20. Welcome email sent immediately on sign up
The moment a user creates an account is when your product has the most of their attention. A welcome email sent within 60 seconds that tells them the one thing to do first increases activation rates. This does not need to be a marketing sequence; it needs to be a single, clear next step. Send it immediately, not via a 24-hour batch job.
21. Trial expiry notification sequence
If you have a free trial, send emails at 7 days before expiry, 3 days before, and the day of. Each email should have a single clear call to action: upgrade. Users who do not receive these emails convert at a fraction of the rate of users who do. This is the highest-ROI email you will ever send.
Onboarding (Items 22–23)
22. A defined activation event
What is the one action a user takes that correlates with them sticking around? For a project management tool, it might be creating and sharing their first project. For a CRM, it might be importing contacts. You need to define this before launch, instrument it as an event, and design your onboarding flow to drive users toward it as quickly as possible.

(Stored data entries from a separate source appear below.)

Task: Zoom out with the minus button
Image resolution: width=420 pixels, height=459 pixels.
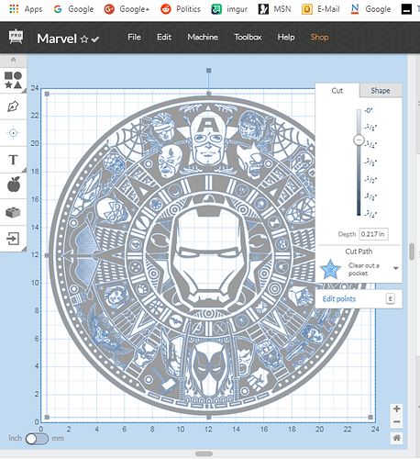Action: pos(396,422)
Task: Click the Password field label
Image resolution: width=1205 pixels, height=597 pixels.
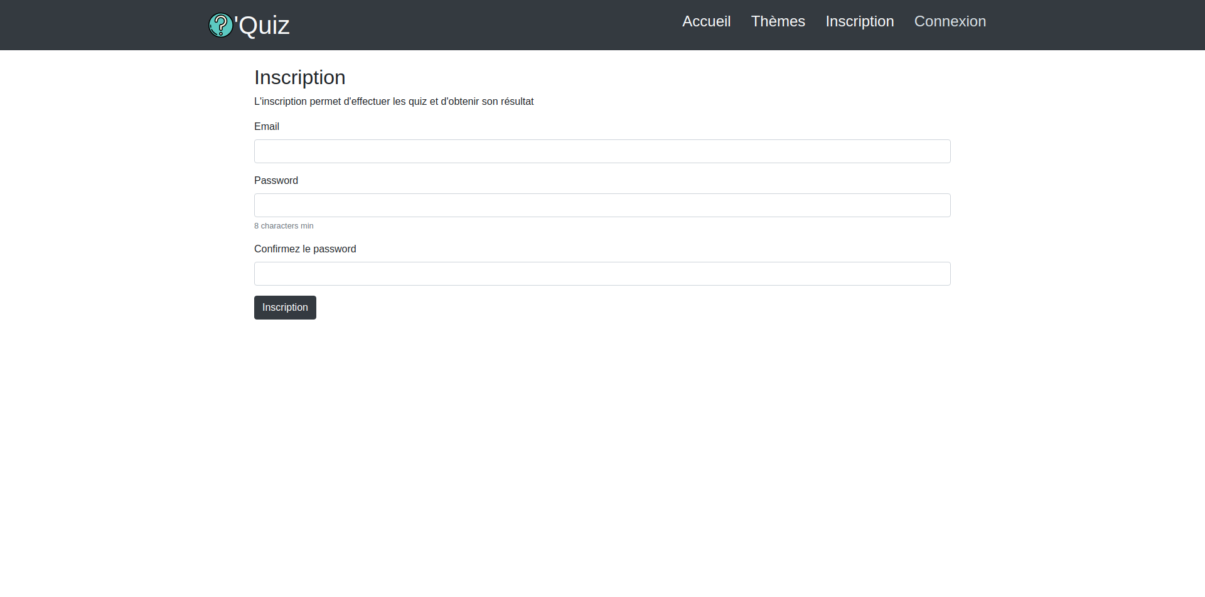Action: pos(276,181)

23. An empty state that is not just empty
Every part of your product that a new user sees before they have data needs an empty state that guides them to add that data. A blank dashboard with no guidance creates confusion and abandonment. The empty state should show what the filled state looks like and provide one clear action to get there. This is the single cheapest improvement you can make to activation rates.
The order matters
Do not build these in the order I listed them. Auth first, then error handling, then payments, then monitoring. Legal and email can run in parallel with payments. Onboarding is the last thing you build but the first thing a user experiences, so give it more time than you think it deserves.
The mistake most founders make is treating launch preparation as a second-class citizen after the core feature. The core feature gets you to demo day. Everything on this list determines whether the users from demo day stick around and pay.